The fat cat is dancing on the top of white table
Fig2
Fig3
ReVerb System:
It uses dependency parsing only, the ReVerb system extracts a relation from a sentence s in 4 steps:
- Run a part-of-speech tagger and entity chunker over s
- For each verb in s, find the longest sequence of words w that start with a verb and satisfy syntactic and lexical constraints, merging adjacent matches.
- For each phrase w, find the nearest noun phrase x to the left which is not a relative pronoun, wh-word or existential “there”. Find the nearest noun phrase y to the right.
- Assign confidence c to the relation r = (x, w, y) using a confidence classifier and return it.
We can use dependency tokens rather than POS tokens because than we can directly target modifiers like amod, that can provide us an easy way.

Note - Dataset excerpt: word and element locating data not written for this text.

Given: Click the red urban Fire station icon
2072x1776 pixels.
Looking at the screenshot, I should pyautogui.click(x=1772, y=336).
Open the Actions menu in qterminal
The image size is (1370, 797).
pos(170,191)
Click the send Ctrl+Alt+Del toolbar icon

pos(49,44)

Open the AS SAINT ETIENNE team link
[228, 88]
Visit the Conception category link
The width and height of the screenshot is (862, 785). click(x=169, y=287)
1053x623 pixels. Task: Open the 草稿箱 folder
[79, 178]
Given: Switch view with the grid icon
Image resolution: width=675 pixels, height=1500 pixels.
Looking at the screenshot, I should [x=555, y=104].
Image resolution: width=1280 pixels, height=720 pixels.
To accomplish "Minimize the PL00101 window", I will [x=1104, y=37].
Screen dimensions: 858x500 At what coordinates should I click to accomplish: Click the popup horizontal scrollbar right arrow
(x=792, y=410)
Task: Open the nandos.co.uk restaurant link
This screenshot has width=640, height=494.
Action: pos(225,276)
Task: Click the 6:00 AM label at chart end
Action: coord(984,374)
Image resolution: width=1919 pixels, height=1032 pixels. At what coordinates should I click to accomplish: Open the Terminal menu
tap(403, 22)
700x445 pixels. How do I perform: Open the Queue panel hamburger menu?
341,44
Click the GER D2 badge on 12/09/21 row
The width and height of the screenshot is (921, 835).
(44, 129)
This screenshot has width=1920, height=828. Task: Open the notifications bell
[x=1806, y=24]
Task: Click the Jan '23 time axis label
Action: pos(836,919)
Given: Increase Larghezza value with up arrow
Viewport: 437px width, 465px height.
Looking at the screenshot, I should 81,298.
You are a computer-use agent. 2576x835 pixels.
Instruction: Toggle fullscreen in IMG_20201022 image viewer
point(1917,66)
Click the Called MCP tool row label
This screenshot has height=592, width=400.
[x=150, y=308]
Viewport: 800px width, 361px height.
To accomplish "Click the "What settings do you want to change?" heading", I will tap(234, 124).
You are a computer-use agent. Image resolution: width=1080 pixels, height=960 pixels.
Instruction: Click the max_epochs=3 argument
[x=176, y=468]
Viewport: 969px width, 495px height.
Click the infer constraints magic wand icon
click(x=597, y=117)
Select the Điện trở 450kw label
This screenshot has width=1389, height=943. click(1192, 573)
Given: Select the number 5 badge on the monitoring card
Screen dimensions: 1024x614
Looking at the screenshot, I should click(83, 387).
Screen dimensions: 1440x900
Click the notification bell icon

If using POS tokens then have to write many conditions in order to order to identify a modifier.
Fig4
Rolling Stone hit Kate
Fig5
Here Rolling is identified as a VERB but act as an adjective rather. These type of words are called as gerunds. Often people too confuse them as verb but since this verb is before noun and providing a description about the noun hence acting as a adjective.
In the case,
Stone was rolling down the hill.
Here rolling is a VERB and not a modifier.
Fig5
Ponder
- We have already defined entities that are the pre-defined entities (extracted by running SPARQL query)
- We have text scraped from Wikipidea. That is a whole lot of Text. Use coreference resolution or other tool and restructure/rephrase the text according to the needs but keeping the context of the text same.(wherever referencing to Berlin Wall replace those pronoun’s with Berlin Wall).